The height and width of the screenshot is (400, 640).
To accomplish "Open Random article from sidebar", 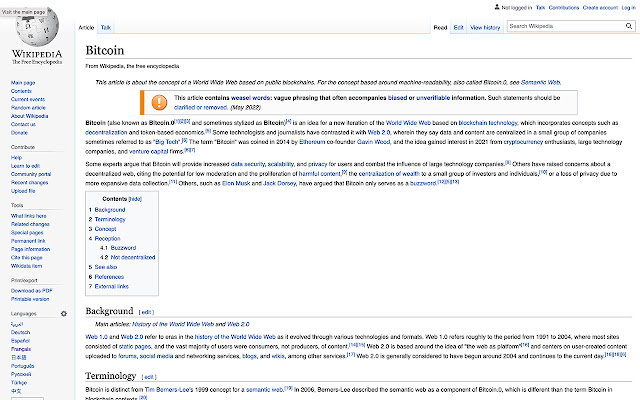I will click(x=26, y=108).
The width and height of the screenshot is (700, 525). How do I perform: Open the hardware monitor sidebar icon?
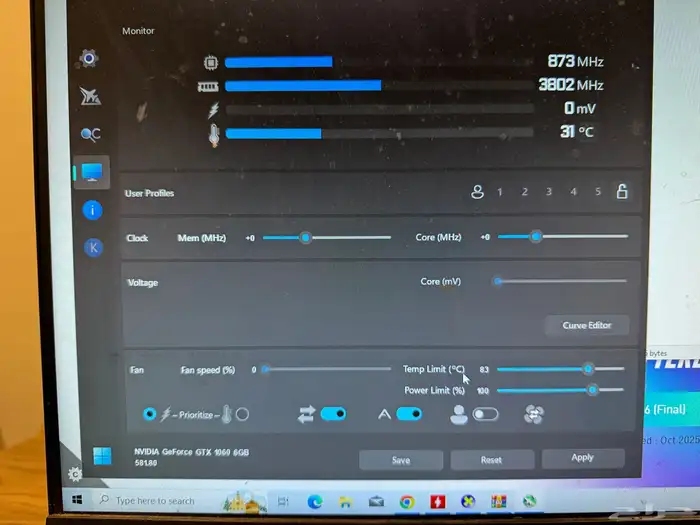tap(91, 173)
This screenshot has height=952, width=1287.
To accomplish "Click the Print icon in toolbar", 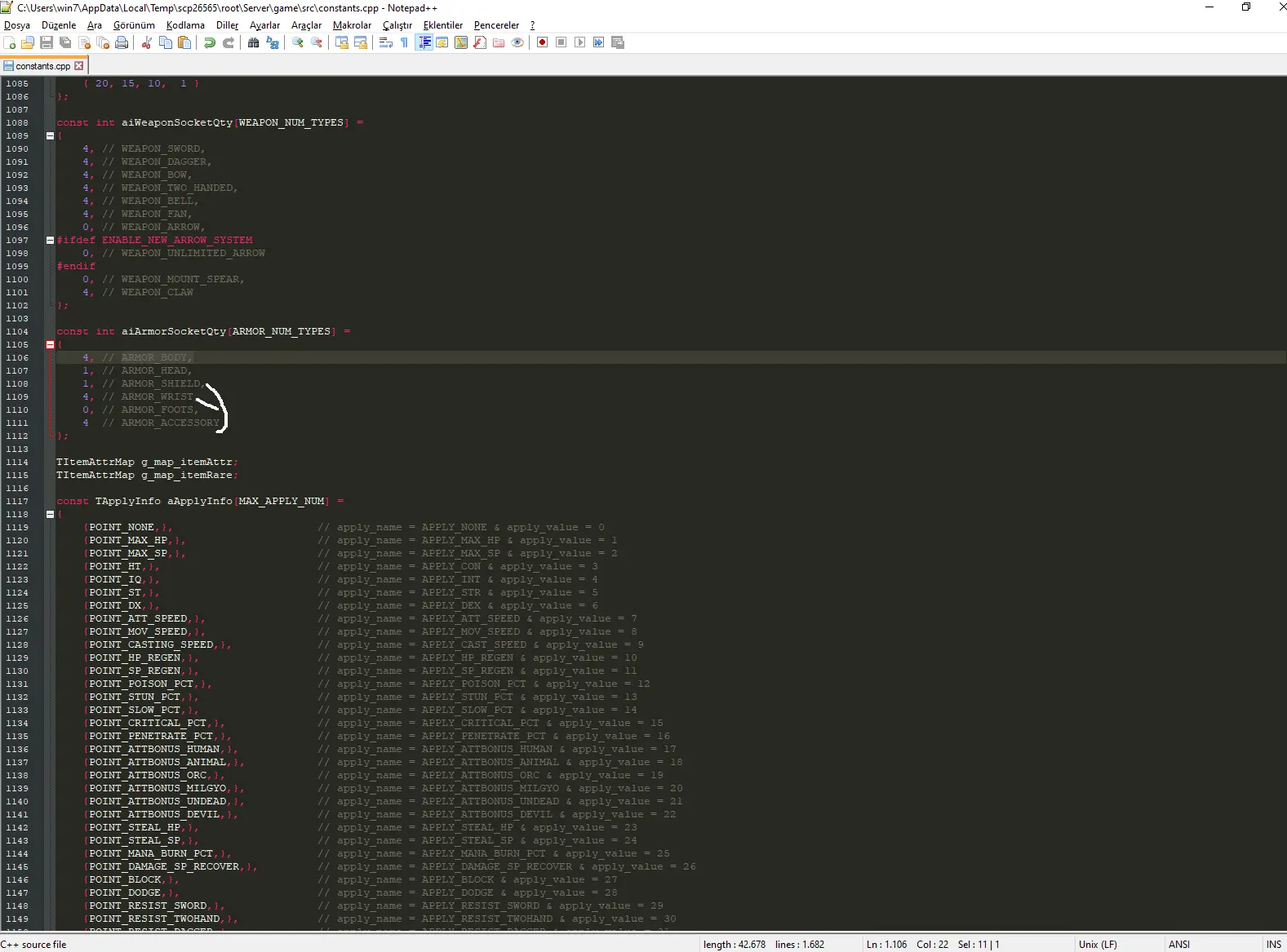I will [122, 42].
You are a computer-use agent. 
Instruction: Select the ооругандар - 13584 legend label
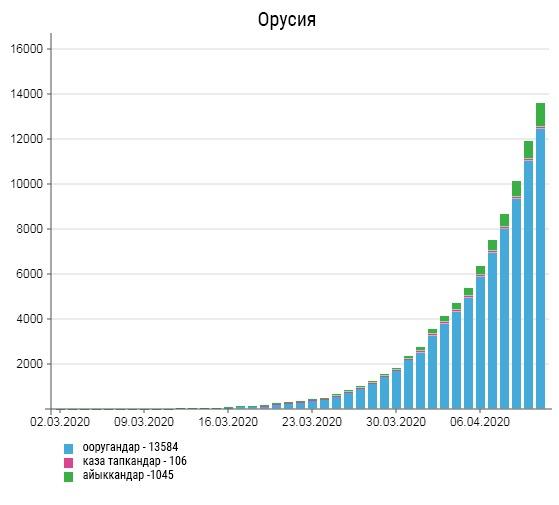130,447
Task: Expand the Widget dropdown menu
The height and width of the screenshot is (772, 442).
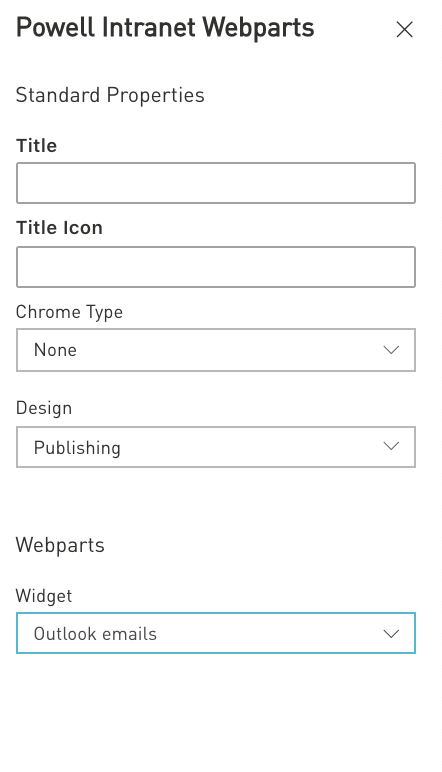Action: point(216,633)
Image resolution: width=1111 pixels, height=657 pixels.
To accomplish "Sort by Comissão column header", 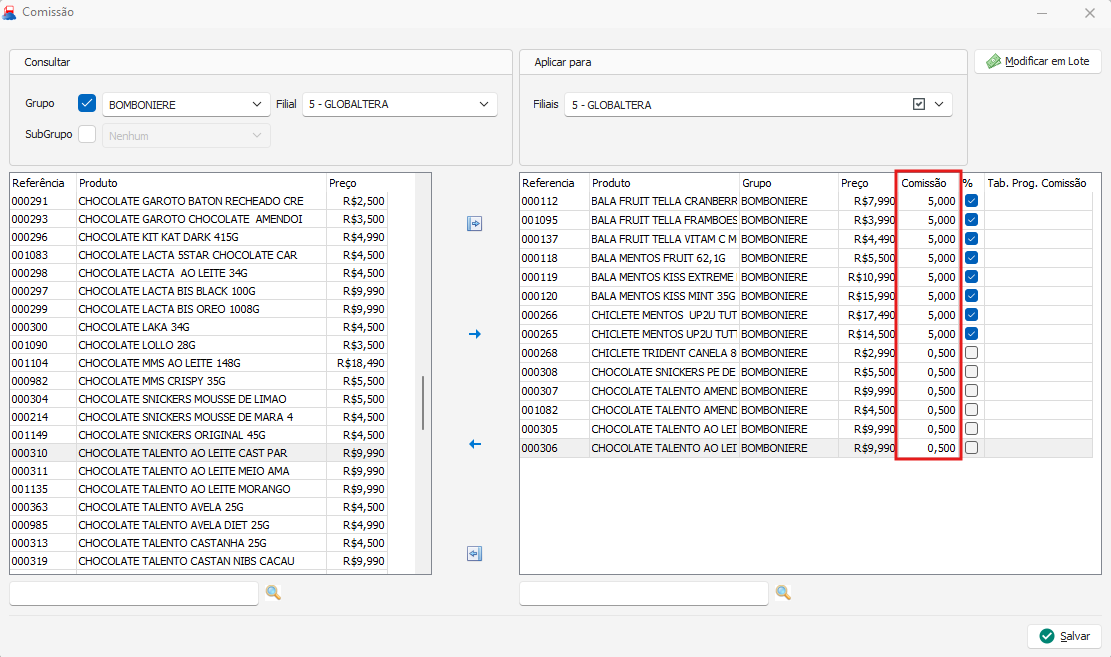I will point(927,183).
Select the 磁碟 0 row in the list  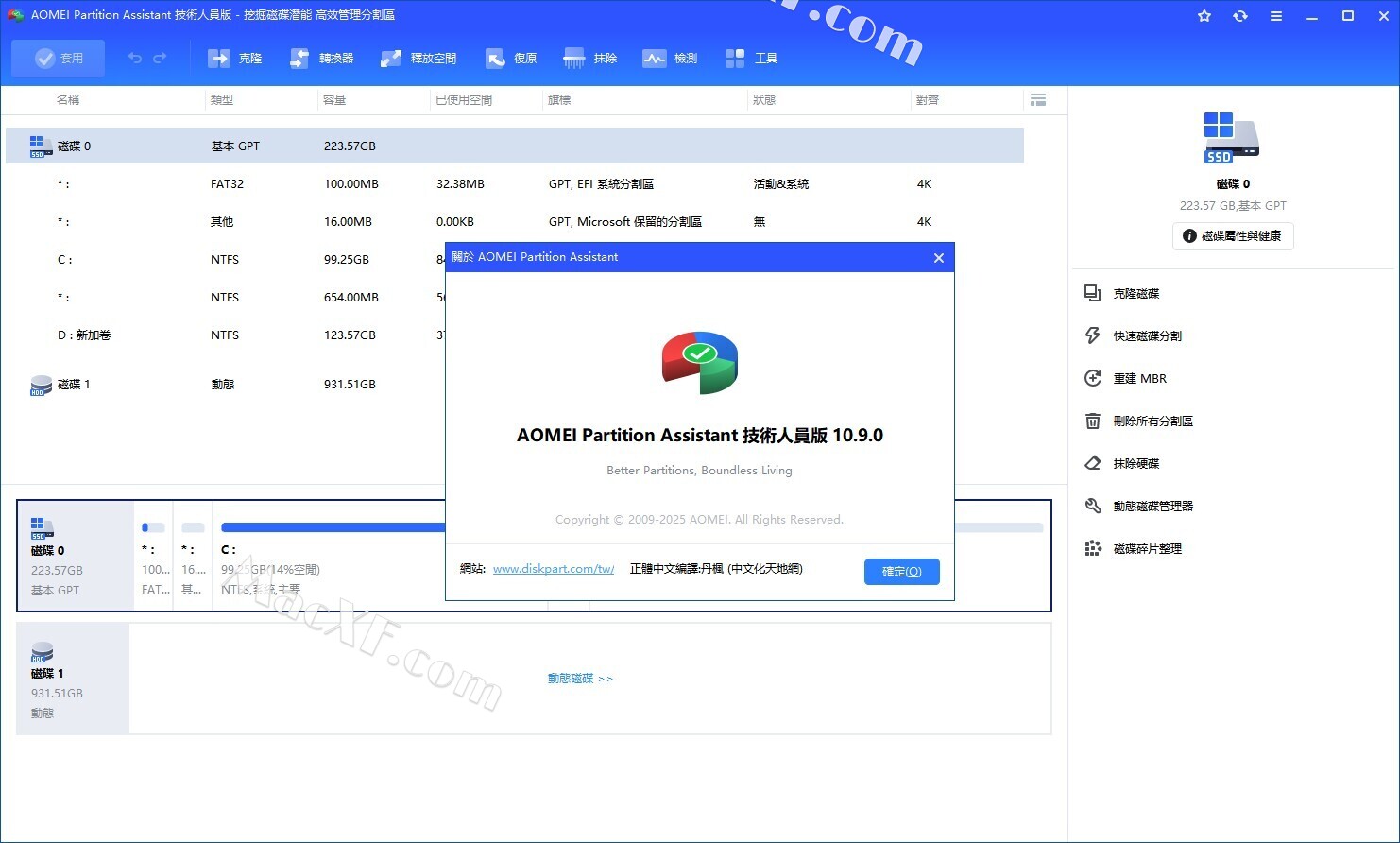[75, 146]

--------

_EXERCISE DETAILS_:
Please copy out each line above that contains the word "height".

_RESPONSE TO THE EXERCISE_:
The height and width of the screenshot is (400, 640).
The width and height of the screenshot is (700, 525). How do I perform: Open the hardware monitor sidebar icon?
This screenshot has height=952, width=1287.
The height and width of the screenshot is (772, 442).
Image resolution: width=1111 pixels, height=657 pixels.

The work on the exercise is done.